• WHAT IS EXPECTED: When a line below holds the string "поливу", show that line.

• GIVEN INFORMATION:

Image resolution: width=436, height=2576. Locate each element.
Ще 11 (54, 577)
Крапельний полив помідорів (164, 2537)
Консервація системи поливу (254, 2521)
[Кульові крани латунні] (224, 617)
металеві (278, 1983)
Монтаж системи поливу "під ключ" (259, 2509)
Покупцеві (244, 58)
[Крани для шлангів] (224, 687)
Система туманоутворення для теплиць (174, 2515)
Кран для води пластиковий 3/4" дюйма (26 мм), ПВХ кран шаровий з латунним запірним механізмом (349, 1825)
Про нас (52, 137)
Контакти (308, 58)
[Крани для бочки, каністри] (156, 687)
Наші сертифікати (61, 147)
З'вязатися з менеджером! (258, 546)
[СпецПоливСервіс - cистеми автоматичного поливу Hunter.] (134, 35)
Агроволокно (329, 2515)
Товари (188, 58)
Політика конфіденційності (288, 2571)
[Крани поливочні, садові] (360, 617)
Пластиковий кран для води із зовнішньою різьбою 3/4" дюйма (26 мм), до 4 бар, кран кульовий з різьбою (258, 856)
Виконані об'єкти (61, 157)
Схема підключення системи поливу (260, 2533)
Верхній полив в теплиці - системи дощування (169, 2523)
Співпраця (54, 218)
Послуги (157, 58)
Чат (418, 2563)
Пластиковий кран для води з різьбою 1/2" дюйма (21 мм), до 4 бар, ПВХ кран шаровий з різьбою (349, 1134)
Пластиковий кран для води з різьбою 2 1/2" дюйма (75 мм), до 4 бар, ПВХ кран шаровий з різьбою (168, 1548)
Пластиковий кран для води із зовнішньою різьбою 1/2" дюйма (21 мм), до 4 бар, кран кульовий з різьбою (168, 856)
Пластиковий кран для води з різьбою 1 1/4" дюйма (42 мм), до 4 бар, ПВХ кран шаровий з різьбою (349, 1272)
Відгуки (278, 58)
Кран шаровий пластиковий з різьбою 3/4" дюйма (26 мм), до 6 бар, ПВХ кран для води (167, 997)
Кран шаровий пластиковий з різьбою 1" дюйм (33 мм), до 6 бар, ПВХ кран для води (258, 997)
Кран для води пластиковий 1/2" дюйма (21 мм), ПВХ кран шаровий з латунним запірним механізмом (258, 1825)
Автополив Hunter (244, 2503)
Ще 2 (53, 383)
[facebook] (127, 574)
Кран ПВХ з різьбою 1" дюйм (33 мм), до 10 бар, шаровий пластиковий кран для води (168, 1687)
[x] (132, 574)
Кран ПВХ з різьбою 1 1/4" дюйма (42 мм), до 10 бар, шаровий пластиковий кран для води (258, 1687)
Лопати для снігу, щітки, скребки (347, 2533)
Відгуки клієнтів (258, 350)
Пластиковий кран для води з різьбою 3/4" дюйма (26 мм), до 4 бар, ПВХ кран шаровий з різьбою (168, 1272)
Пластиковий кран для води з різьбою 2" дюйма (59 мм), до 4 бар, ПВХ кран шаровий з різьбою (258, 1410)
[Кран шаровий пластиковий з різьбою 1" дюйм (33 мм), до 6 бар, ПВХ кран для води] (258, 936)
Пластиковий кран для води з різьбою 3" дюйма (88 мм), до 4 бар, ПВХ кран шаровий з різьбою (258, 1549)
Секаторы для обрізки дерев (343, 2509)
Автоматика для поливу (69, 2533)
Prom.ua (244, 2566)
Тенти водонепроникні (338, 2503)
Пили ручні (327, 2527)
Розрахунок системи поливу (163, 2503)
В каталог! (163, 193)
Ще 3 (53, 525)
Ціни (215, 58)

• SOLUTION FOR THIS PROBLEM:
Консервація системи поливу (254, 2521)
Монтаж системи поливу "під ключ" (259, 2509)
[СпецПоливСервіс - cистеми автоматичного поливу Hunter.] (134, 35)
Схема підключення системи поливу (260, 2533)
Автоматика для поливу (69, 2533)
Розрахунок системи поливу (163, 2503)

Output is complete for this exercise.